HAb18G is a potential target of miR-146a. A. Multiple species sequence alignment of the HAb18G/CD147 3′UTR including the putative miR-146a target site sequence (upper). The pGL3- HAb18G reporter gene has the full length of HAb18G 3’-UTR cloned into pGL3 vector. The pGL3- HAb18G -MUT vector has the four miR-146a binding sites mutated and confirmed by sequencing. SMMC-7721 were transfected with pGL3- HAb18G or pGL3-HAb18G -MUT, respectively, together with miR-146a mimics or mimic negative control.
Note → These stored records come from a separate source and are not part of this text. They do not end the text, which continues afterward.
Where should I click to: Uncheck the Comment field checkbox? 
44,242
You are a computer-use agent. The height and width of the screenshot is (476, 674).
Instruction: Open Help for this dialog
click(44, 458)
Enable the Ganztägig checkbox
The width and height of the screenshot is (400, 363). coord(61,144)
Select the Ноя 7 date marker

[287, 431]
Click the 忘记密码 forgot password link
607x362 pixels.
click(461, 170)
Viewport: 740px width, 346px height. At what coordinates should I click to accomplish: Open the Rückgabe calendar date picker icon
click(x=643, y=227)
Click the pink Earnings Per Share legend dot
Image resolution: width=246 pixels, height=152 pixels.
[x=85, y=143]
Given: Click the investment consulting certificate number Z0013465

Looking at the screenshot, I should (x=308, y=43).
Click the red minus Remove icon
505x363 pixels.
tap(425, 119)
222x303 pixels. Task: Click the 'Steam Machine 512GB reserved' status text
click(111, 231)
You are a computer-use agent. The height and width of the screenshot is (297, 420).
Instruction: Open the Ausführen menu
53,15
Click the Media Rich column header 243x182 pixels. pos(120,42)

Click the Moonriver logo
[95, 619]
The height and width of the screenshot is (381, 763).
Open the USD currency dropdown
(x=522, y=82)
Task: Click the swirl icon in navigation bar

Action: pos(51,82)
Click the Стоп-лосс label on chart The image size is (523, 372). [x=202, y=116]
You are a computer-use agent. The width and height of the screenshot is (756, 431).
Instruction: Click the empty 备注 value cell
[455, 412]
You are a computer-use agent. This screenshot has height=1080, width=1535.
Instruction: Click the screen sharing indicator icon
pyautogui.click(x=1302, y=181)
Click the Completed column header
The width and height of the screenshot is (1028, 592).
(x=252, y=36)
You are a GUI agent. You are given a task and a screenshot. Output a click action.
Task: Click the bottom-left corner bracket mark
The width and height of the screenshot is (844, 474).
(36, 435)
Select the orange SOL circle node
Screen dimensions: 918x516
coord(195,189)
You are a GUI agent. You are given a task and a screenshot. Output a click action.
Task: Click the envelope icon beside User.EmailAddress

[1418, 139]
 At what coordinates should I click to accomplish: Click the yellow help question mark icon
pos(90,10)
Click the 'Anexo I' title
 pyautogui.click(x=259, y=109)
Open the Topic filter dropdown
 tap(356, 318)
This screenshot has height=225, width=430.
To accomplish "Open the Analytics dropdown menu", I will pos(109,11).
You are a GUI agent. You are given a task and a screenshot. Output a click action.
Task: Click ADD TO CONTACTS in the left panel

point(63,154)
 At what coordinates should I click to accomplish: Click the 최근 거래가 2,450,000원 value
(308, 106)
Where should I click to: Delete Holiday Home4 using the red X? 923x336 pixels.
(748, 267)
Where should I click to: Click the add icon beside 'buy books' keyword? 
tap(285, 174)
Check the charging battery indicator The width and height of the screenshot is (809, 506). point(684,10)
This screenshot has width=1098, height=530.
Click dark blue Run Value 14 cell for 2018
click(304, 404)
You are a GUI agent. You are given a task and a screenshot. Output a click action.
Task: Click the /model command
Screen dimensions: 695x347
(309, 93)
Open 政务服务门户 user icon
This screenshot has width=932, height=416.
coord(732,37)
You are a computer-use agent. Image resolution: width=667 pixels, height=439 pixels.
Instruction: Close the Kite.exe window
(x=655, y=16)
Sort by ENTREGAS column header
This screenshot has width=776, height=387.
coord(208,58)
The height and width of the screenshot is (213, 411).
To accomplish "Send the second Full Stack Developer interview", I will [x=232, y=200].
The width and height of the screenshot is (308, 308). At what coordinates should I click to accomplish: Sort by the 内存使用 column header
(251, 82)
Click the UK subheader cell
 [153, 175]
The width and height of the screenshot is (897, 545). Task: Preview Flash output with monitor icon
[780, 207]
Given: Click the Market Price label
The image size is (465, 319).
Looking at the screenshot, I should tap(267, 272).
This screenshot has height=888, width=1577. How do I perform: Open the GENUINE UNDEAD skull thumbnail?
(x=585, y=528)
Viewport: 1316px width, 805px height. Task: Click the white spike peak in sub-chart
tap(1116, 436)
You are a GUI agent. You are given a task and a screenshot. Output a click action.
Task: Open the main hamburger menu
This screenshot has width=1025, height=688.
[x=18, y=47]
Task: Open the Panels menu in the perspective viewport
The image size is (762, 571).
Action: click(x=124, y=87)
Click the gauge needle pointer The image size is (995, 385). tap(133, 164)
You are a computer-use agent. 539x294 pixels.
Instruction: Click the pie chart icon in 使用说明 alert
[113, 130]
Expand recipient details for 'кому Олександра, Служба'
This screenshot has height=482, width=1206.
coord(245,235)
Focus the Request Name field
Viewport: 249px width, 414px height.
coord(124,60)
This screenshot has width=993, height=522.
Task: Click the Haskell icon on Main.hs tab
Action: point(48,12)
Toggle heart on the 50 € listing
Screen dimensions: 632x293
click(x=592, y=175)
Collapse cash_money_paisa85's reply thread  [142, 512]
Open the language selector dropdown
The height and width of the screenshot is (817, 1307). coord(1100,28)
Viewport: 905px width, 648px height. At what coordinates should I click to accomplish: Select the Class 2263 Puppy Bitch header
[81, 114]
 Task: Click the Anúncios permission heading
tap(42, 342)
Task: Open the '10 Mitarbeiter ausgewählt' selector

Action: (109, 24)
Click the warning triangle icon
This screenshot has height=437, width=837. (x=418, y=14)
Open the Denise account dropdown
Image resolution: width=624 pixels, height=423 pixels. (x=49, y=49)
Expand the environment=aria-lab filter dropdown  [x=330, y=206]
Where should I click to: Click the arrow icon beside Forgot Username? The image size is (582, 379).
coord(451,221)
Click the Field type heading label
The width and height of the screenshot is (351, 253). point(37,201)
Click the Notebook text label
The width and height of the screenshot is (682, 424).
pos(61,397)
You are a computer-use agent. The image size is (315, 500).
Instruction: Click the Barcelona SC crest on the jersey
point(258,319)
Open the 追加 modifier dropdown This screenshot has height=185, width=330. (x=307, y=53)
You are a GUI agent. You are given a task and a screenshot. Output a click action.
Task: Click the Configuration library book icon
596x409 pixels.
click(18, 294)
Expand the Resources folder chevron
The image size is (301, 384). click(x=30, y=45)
The four predicted binding sites of miR-146a were shown in the HAb18G 3′-UTR region. B. The relative luciferase activities were shown from three independent experiments. Error bars represent ± SD. C. Western blotting analysis of CD147 in SMMC-7721 cells transfected with miR-146a or control miRNA (miR-Ctrl) (left panel). Huh-7 and HepG2 cells were transfected with antago miR-146a or negative control (NC) (middle and right panel). D. Western blotting analysis of CD147 in SMMC-7721-miR-146a cells transfected with CD147 without 3′-UTR region (CD147 Re). E. In vitro invasion assay of SMMC-7721 cells transfected with CD147 siRNA for 24 h. The invading cell numbers on each filter were counted and data were plotted in fold change by defining the number from control cells a 100%. Error bars represent ± SD. F. Western blotting analysis of APC, NF-κB p65 and VEGF in SMMC-7721 cells transfected with HAb18G siRNA or scramble control. G-H. NF-κB p65 staining of SMMC-7721 cells transfected with miR-146a, CD147 siRNA or miR-Ctrl (G), or Huh-7 cells transfected with antagomiR-146a and NC (H). Cell nuclei were stained with DAPI. Scale bars represent 50 μm.